Hace unos días murió Koko, una gorila entrenada en el lenguaje de señas por Francine Patterson, psicóloga animal cuya disertación doctoral trató acerca de las capacidades lingüísticas de los gorilas. Según Patterson, Koko podía comprender unas dos mil palabras de inglés hablado, lo que le permitía sostener algunas conversaciones básicas. Un controvertido video en el que Koko se refiere al cambio climático ha llamado la atención en los medios de comunicación y en las redes. Independientemente de si el video es una farsa o no, lo cierto es que los humanos no solo tendemos a menospreciar las capacidades cognitivas y emocionales de los animales, sino también, a olvidar que nosotros mismos somos animales.
Repetimos casi hasta la saciedad que la conciencia nos hace diferentes de los animales. Sin embargo, como nos recuerda el filósofo británico John N. Gray (no confundir con el psicólogo estadounidense célebre por su libro “los hombres son de Marte y las mujeres son de Venus”), la conciencia no es un atributo específicamente humano. Las bacterias “leen” su entorno químico y actúan según sus fluctuaciones. En “Perros de Paja: reflexiones sobre los humanos y otros animales” publicado en 2002, John Gray comenta que Descartes consideraba a los humanos “seres pensantes” y a los animales apenas unas “máquinas” biológicas. “Pero los gatos, los perros y los caballos -dice Gray- dan muestras de que tienen conciencia de su entorno; se experimentan a sí mismos actuando o no actuando; tienen pensamientos y sensaciones.” Y agrega: “según han demostrado los primatólogos, nuestros parientes evolutivos más próximos entre los simios tienen muchas de las capacidades mentales que solemos pensar que son exclusivamente nuestras”. Ni la conciencia parece ser un atributo exclusivamente humano, ni la actividad de nuestra mente puede reducirse a la conciencia. No siempre (¿o rara vez?) nuestras decisiones son el resultado de una deliberación interna en la que sopesamos -racionalmente- sus pros y sus contras. Quizá por eso los argumentos tienen menos peso del que algunos quisiéramos en las decisiones políticas. De acuerdo con Joseph LeDoux, una reconocida autoridad de la neurociencia y autor de “El Cerebro Emocional”, las conexiones que van del sistema emocional a los sistemas cognitivos son más fuertes que aquellas que van de lo cognitivo a lo emocional. Tal vez eso sea lo que explica que la identidad que va de la mano de la conciencia también sea algo brumosa. En “Borges y yo” (1960), el escritor afirma que trató de librarse de ese otro que a veces también era él, que pasó de las mitologías del arrabal a los juegos con el infinito para concluir que su propia vida era una fuga en la que todo se pierde y se olvida sin saber, sin embargo, de quién finalmente es el olvido. En el siglo XVIII David Hume consideraba al “yo” como un conjunto de percepciones que siendo distintas, transcurren en un flujo constante. Sin memoria no hay yo y ciertamente, no siempre recordamos igual. Sin saber exactamente cómo somos o quiénes somos, es más difícil responder qué es lo que nos hace distintos de los animales.

## FILAS PROPORCIONADAS
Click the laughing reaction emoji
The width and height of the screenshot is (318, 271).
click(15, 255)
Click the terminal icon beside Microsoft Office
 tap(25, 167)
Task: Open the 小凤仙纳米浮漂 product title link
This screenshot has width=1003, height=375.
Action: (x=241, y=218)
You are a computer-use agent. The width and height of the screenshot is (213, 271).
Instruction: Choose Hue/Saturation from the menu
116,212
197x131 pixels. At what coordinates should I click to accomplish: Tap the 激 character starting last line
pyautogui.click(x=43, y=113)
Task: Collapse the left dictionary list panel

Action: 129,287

--

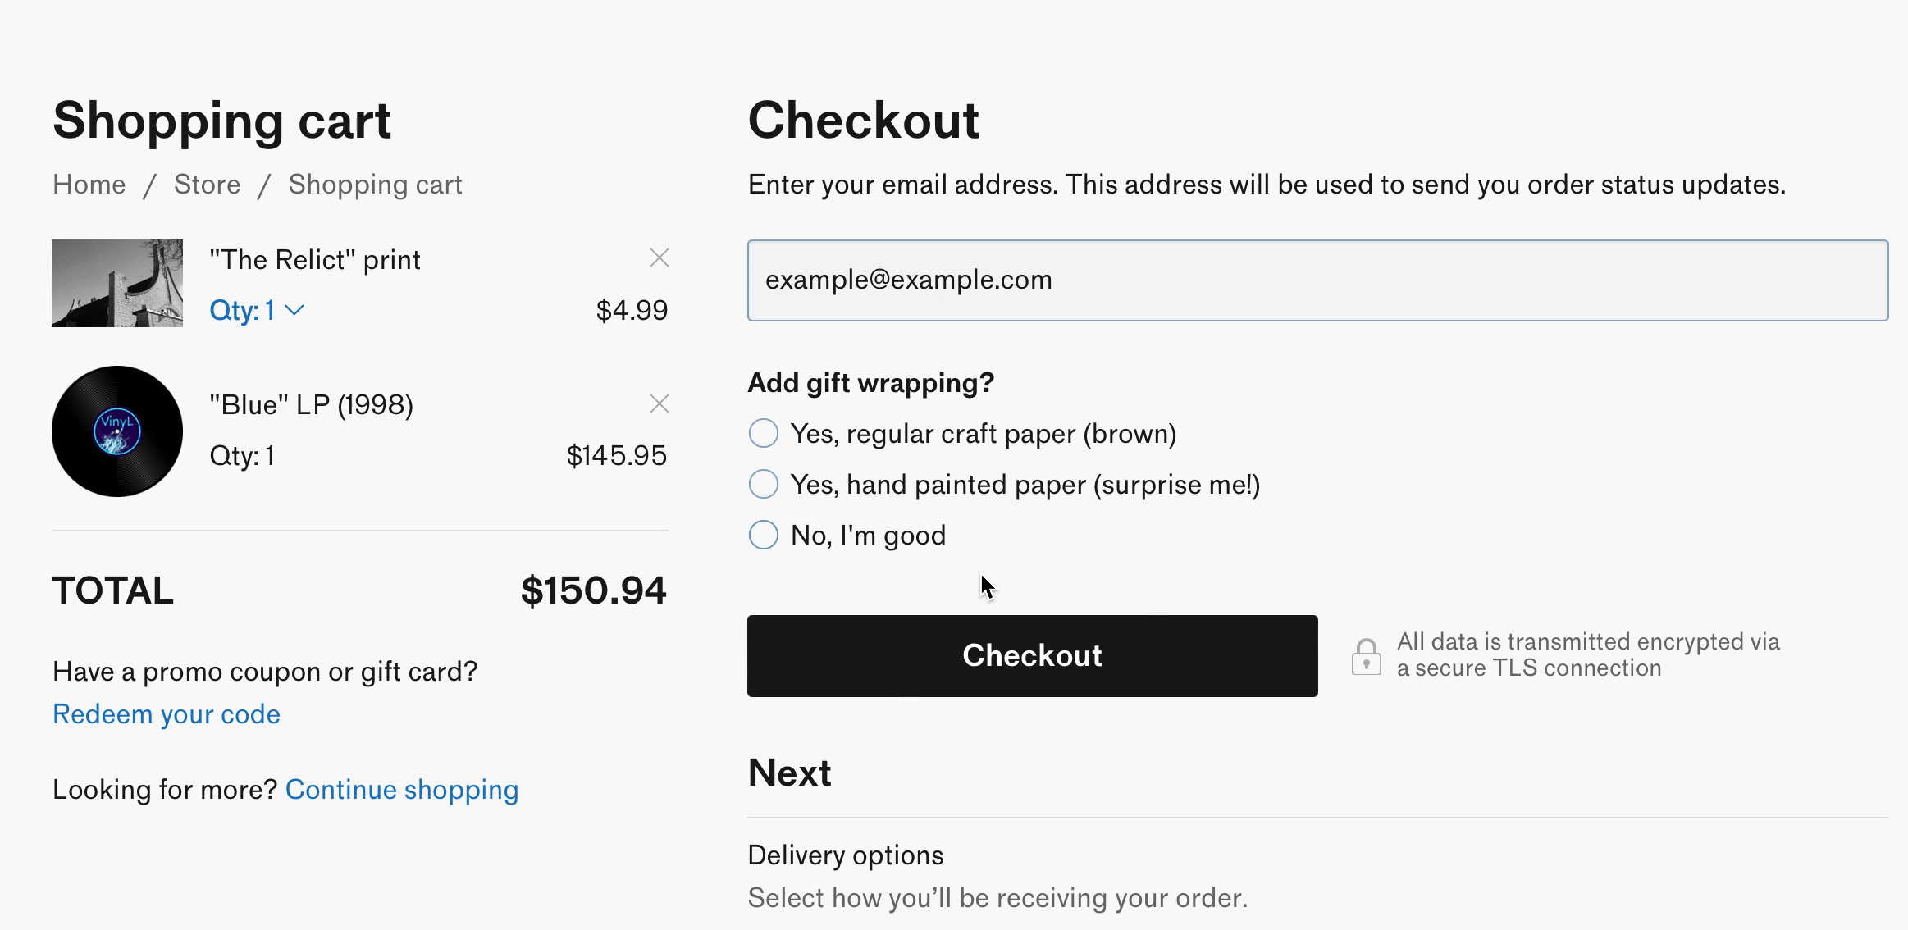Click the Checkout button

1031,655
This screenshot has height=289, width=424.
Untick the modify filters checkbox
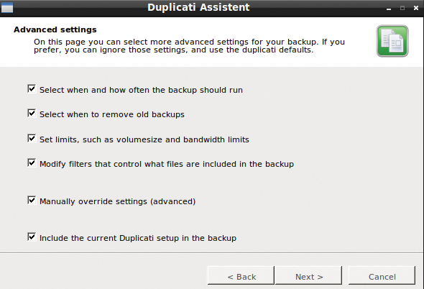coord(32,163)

## EJERCICIOS
1) Según Francine Patterson, ¿cuántas palabras de inglés hablado podía comprender Koko, de acuerdo con el texto sobre Koko?
2) Escribe la continuación del texto sobre Koko a partir de su última oración.

## SOLUCIONES
1) Unas dos mil palabras.

2)
La palabra griega “akrasia” (debilidad de la voluntad), es usada en los enfoques críticos de la teoría de la elección racional para ilustrar la existencia de preferencias sobre las preferencias (meta-preferencias). Una meta-preferencia es, por ejemplo: “desearía no desear fumar”. A pesar de las buenas razones que tenemos para modificar un estilo de vida global que amenaza la supervivencia de otras especies y de la nuestra, parece que no podemos escapar de la compulsión de vivir así. Actuamos de ese modo, aunque desearíamos no autodestruirnos. La codicia es más poderosa que la razón. La codicia ha convertido a la especie humana en una plaga planetaria. Gray usa la expresión del científico James Lovelock para identificar a esa enfermedad global que somos nosotros: Primatemaia disseminata. No son ni la razón ni la conciencia lo que nos distingue de Koko y de otros animales. Es nuestra insatisfacción permanente, nuestro carácter insaciable en el que se incuba la codicia. Tal vez nos iría mejor si apelamos más a lo que nos une con otras especies que a lo que nos separa de ellas.